- YOUR TASK -
Reproduce the following items word for word, starting at the line that contains "Click the 'Kitchen / Breakfast Room' label" and ending at the line that contains "Viewport: 803px width, 541px height. click(x=489, y=62)", including both of those lines.

[Begin EXERCISE INPUTS]

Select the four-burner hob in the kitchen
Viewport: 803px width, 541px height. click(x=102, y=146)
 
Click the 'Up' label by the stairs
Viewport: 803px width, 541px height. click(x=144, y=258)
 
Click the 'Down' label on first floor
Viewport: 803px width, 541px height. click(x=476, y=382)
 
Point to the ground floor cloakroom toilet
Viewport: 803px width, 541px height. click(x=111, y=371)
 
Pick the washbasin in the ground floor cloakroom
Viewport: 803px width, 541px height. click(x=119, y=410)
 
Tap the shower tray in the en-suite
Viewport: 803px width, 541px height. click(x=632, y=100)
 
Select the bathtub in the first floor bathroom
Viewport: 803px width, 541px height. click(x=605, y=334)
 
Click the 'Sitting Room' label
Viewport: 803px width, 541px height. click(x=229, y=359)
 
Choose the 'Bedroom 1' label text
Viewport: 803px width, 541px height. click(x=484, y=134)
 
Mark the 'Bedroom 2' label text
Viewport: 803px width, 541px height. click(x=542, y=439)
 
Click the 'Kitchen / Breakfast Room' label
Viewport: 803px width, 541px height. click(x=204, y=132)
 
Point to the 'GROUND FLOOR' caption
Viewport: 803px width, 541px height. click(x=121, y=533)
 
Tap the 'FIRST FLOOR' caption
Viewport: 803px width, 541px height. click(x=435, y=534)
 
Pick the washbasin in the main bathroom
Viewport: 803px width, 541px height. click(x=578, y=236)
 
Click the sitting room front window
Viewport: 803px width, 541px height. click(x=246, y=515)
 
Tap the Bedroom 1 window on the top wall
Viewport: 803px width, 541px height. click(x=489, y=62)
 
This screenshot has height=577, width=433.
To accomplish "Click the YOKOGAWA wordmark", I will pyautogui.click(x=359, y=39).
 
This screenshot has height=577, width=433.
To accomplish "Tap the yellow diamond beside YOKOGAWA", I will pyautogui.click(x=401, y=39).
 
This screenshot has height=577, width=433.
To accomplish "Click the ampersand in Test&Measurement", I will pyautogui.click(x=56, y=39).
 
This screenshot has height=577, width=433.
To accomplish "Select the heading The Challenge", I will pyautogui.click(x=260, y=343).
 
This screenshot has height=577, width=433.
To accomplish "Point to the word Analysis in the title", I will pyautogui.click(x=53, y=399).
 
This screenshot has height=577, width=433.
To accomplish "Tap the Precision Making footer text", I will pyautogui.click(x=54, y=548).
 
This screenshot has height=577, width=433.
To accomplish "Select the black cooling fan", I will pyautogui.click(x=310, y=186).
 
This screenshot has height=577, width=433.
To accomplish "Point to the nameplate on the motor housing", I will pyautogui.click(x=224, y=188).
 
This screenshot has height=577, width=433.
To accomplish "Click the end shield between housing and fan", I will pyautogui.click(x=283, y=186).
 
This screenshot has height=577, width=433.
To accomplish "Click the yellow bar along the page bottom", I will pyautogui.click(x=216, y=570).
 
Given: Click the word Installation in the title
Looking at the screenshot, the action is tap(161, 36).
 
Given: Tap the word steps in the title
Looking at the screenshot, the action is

[End EXERCISE INPUTS]
[Begin EXERCISE INPUTS]

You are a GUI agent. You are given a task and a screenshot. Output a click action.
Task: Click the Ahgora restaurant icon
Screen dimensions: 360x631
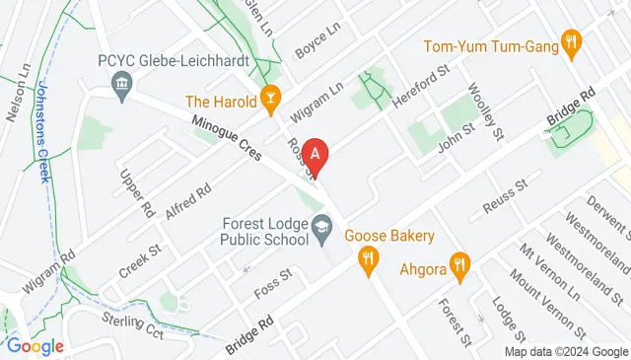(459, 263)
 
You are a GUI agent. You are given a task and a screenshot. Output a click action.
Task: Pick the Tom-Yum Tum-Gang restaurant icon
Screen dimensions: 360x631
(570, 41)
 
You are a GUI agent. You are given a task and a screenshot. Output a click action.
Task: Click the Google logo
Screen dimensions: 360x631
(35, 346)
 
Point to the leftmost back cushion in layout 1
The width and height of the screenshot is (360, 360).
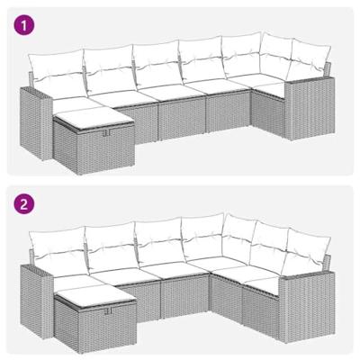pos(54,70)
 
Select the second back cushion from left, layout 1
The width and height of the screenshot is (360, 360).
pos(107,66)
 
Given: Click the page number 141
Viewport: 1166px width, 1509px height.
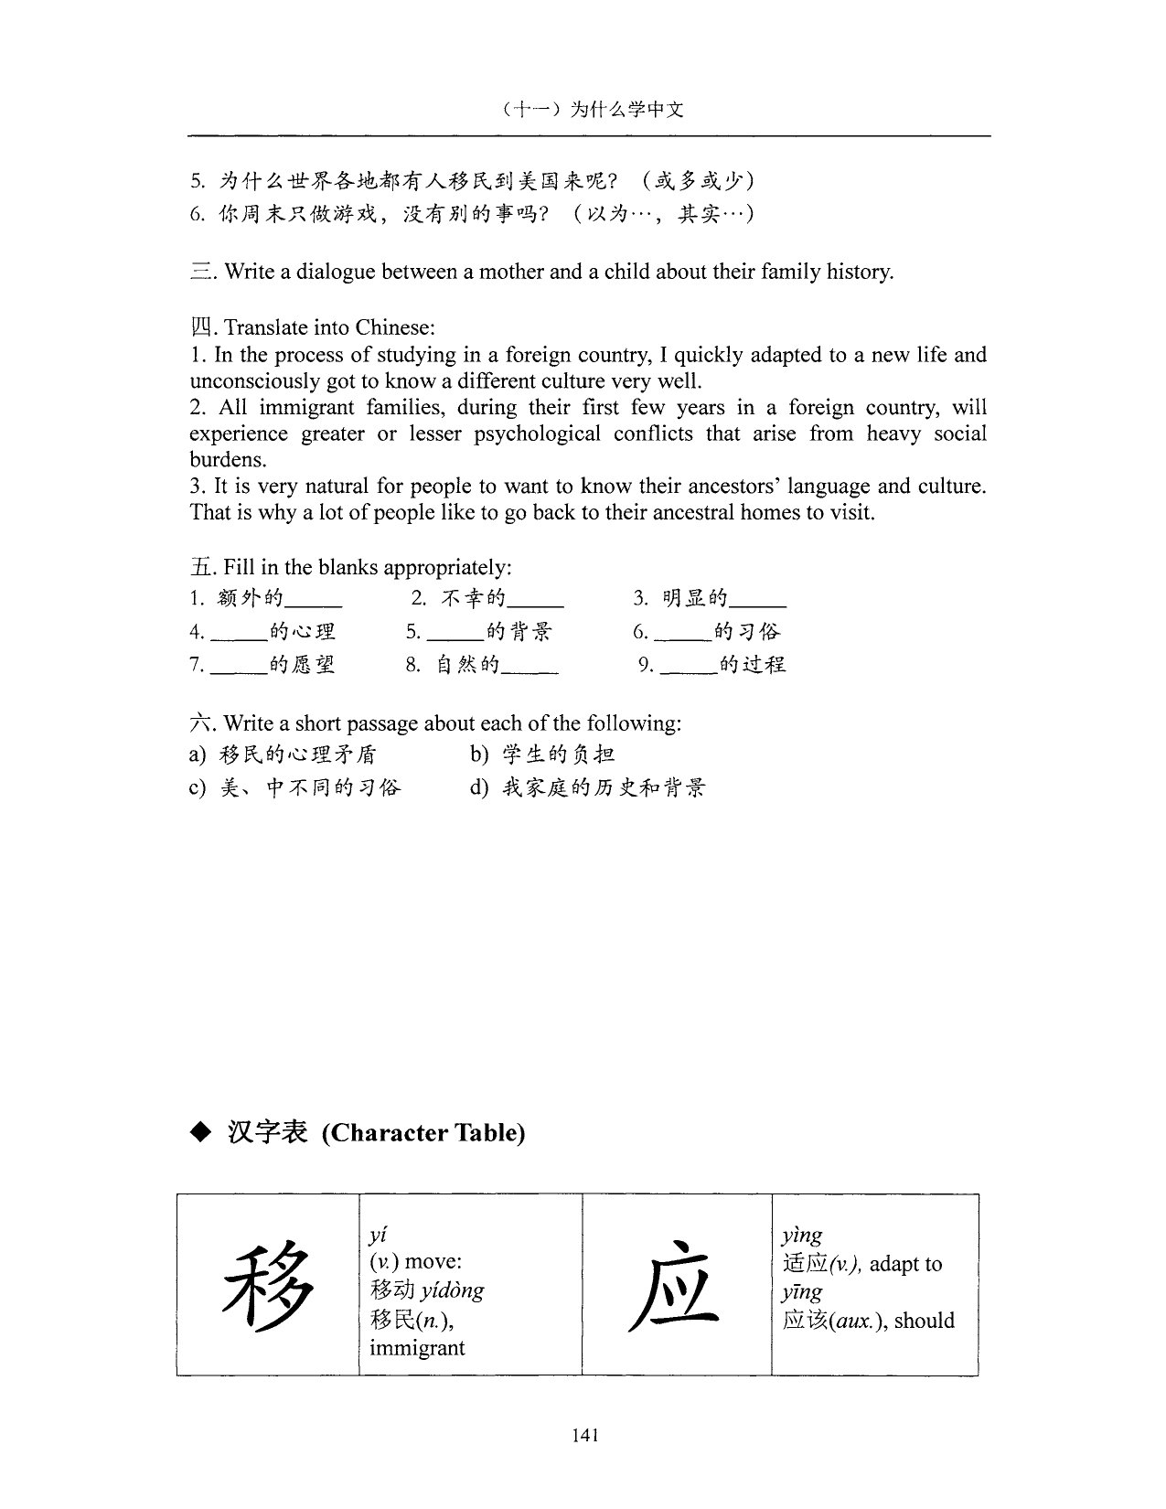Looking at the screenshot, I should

[End EXERCISE INPUTS]

- COMPLETE OUTPUT -
Click the 'Kitchen / Breakfast Room' label
Viewport: 803px width, 541px height. click(x=204, y=132)
 
Point to the 'GROUND FLOOR' caption
Viewport: 803px width, 541px height. click(x=121, y=533)
 
Tap the 'FIRST FLOOR' caption
Viewport: 803px width, 541px height. click(x=435, y=534)
 
Pick the washbasin in the main bathroom
Viewport: 803px width, 541px height. click(x=578, y=236)
 
Click the sitting room front window
Viewport: 803px width, 541px height. click(x=246, y=515)
 
Tap the Bedroom 1 window on the top wall
Viewport: 803px width, 541px height. click(x=489, y=62)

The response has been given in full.